Cosa fare
Filtra le voci e copia, per favore, ogni riga che contiene la stringa "text".

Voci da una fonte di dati
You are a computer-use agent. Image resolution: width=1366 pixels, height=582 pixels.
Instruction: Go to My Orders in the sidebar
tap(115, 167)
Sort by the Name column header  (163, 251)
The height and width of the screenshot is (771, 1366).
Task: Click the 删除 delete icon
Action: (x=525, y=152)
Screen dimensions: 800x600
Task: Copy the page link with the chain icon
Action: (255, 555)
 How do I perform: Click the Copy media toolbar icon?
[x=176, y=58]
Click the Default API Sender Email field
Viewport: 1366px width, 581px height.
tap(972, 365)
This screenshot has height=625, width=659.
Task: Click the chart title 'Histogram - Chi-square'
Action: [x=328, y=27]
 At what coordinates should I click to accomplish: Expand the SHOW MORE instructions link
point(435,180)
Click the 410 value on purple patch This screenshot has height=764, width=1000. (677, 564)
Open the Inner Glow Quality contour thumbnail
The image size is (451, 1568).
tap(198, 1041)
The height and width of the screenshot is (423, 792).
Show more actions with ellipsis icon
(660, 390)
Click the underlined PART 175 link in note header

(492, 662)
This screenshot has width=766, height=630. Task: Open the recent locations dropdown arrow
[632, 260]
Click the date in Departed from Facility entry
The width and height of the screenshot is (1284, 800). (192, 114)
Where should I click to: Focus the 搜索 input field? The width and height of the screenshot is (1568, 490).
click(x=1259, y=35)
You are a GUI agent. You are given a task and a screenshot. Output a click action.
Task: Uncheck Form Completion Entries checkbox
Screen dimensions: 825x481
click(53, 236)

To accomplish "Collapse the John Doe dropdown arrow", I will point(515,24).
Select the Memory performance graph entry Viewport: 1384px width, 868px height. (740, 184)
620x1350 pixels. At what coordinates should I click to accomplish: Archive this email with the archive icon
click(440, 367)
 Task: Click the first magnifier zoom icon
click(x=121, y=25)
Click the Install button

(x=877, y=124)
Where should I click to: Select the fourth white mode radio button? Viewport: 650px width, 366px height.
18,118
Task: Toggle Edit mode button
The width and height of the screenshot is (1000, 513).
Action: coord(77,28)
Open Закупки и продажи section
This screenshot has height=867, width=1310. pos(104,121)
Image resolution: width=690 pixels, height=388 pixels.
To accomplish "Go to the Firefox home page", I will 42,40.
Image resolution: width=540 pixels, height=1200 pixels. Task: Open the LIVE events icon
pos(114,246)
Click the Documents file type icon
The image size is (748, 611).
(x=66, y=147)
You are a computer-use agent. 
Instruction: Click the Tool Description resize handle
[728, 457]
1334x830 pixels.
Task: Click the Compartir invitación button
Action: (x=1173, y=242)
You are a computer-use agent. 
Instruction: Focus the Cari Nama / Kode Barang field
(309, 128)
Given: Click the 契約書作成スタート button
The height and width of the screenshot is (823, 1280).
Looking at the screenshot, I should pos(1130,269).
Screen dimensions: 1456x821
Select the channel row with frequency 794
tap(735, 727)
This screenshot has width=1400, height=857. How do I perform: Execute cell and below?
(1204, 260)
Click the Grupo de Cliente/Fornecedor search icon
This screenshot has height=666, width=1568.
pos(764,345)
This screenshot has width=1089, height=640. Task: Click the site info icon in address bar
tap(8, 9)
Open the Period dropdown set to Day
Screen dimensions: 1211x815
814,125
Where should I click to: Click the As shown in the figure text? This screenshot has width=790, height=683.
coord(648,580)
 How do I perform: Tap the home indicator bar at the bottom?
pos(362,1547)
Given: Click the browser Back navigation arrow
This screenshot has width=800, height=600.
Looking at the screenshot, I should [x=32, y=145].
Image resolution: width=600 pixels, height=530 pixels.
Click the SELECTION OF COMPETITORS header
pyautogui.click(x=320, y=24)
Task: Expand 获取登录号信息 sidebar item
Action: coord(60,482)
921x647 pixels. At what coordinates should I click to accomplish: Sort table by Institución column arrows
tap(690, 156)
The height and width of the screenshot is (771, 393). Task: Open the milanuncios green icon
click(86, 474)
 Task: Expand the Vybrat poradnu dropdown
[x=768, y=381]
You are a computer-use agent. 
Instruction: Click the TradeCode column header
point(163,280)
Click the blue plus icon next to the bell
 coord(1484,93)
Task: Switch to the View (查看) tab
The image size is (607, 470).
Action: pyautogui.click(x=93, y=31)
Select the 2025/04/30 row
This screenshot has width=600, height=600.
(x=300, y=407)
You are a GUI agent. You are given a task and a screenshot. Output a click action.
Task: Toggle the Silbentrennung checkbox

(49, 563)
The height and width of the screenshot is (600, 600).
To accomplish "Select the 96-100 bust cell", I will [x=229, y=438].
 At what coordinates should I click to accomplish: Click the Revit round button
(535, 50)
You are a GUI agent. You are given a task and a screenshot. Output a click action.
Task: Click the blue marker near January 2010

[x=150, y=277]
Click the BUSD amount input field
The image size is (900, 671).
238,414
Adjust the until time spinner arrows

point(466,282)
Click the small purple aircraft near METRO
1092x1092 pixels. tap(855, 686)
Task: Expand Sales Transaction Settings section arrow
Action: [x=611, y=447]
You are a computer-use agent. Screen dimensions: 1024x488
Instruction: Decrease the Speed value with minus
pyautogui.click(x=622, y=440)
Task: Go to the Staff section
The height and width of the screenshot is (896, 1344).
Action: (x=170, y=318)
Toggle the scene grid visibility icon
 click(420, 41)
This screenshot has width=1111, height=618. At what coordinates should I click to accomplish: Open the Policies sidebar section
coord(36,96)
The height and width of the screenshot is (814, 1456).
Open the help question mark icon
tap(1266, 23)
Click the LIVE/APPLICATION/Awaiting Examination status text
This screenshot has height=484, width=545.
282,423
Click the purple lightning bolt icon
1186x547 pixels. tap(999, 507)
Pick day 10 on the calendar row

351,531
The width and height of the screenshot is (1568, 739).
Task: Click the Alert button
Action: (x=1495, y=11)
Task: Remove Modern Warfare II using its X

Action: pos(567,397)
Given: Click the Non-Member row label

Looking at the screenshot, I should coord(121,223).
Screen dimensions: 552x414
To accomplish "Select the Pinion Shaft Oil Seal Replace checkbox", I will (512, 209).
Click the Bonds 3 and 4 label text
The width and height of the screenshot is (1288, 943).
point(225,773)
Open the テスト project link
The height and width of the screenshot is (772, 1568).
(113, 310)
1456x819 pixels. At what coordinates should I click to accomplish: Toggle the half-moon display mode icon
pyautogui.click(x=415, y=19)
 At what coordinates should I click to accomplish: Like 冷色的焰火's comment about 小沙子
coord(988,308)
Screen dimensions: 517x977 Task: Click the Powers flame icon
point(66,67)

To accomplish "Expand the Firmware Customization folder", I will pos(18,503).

Soluzione
Where should I click to: Click the As shown in the figure text? This screenshot has width=790, height=683.
Click the LIVE/APPLICATION/Awaiting Examination status text
Click the Bonds 3 and 4 label text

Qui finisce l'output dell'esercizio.